As is common with relatively new strategies, captive insurance has quickly gained the attention of potential captive owners and their advisers, as well as some increased scrutiny from regulatory bodies. To help navigate these waters we will take a look at a few best practices and help address questions related to some important players that are required to help ensure a successful and legitimate captive insurance program.
This week we will turn our focus onto the captive manager. As this individual/firm is more than likely the one to introduce the captive concept (often referred to as a "marketer") the importance of selecting the right professional for this task is of utmost importance. In addition to introduction they also quite commonly perform the duties of a captive formation consultant and "quarterback" the feasibility process in addition to their duties in the ongoing operations of your captive insurance company.

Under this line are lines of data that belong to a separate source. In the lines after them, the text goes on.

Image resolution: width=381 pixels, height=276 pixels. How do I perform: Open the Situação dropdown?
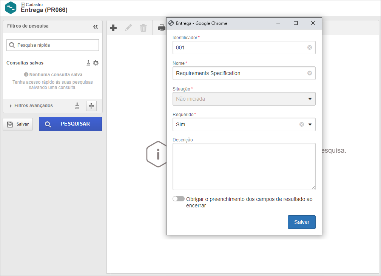point(244,99)
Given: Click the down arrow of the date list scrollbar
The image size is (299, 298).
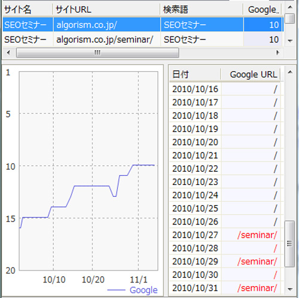Looking at the screenshot, I should (290, 289).
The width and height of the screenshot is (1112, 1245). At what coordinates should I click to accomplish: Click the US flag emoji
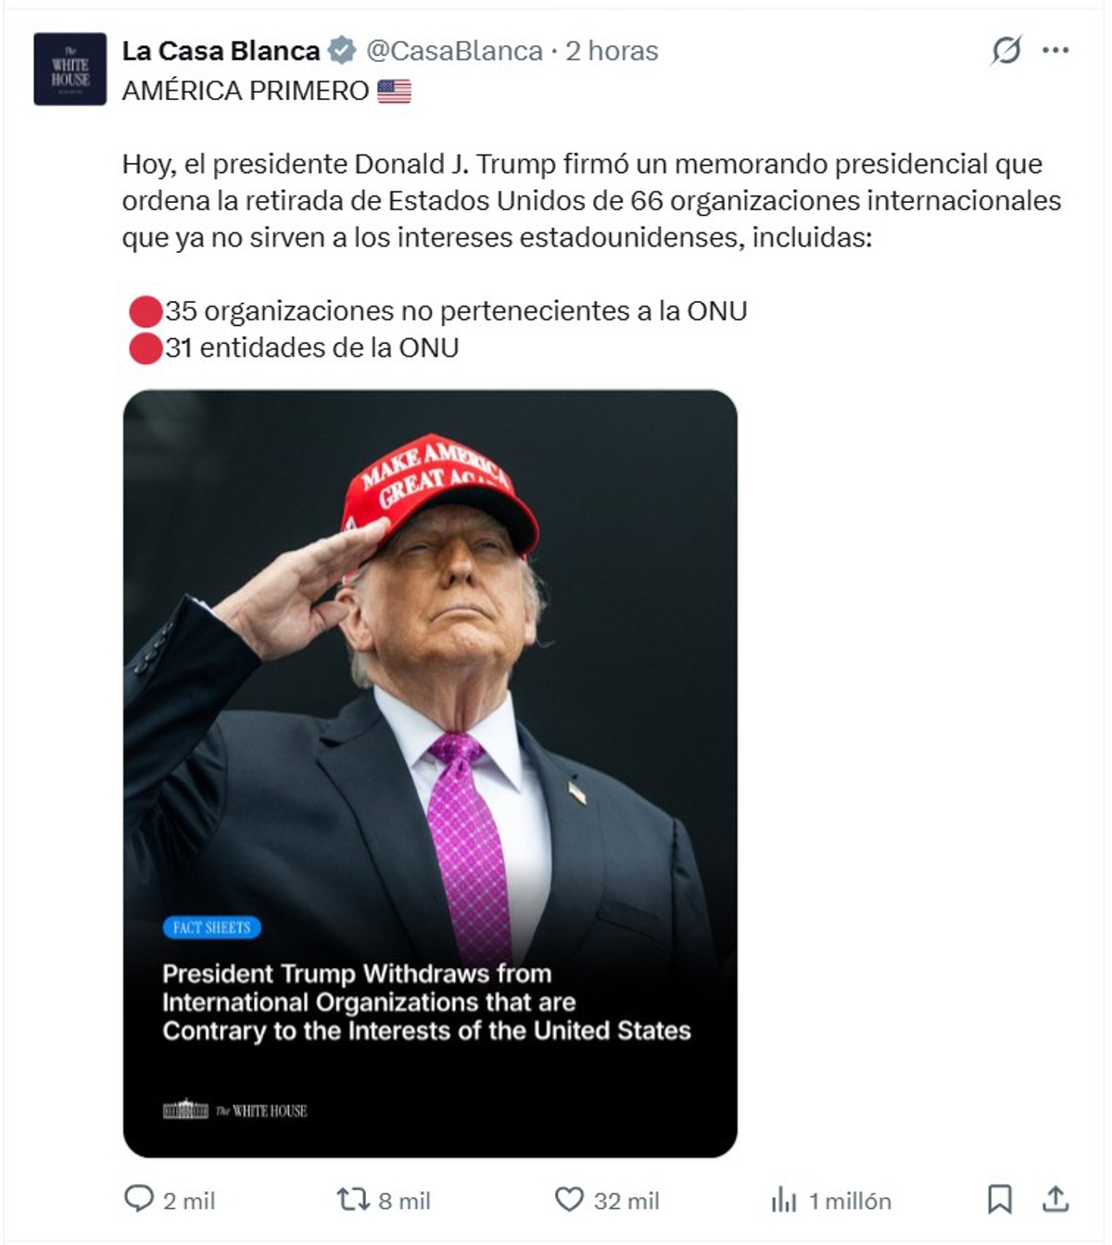pos(394,91)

When performing the duties of a formation consultant, look for the following:
• How the provider "sells" a captive. A captive is first and foremost a powerful risk management tool. If the primary motivators for setting up a captive are being touted as tax savings, estate planning strategies or investment opportunities, look elsewhere. A competent professional should not shy away from acknowledging the potentially significant ancillary benefits of a captive, but their approach should be based upon the identification and transfer of legitimate risk. If this is established and transferred appropriately, all the flashy benefits can simply come along for the ride.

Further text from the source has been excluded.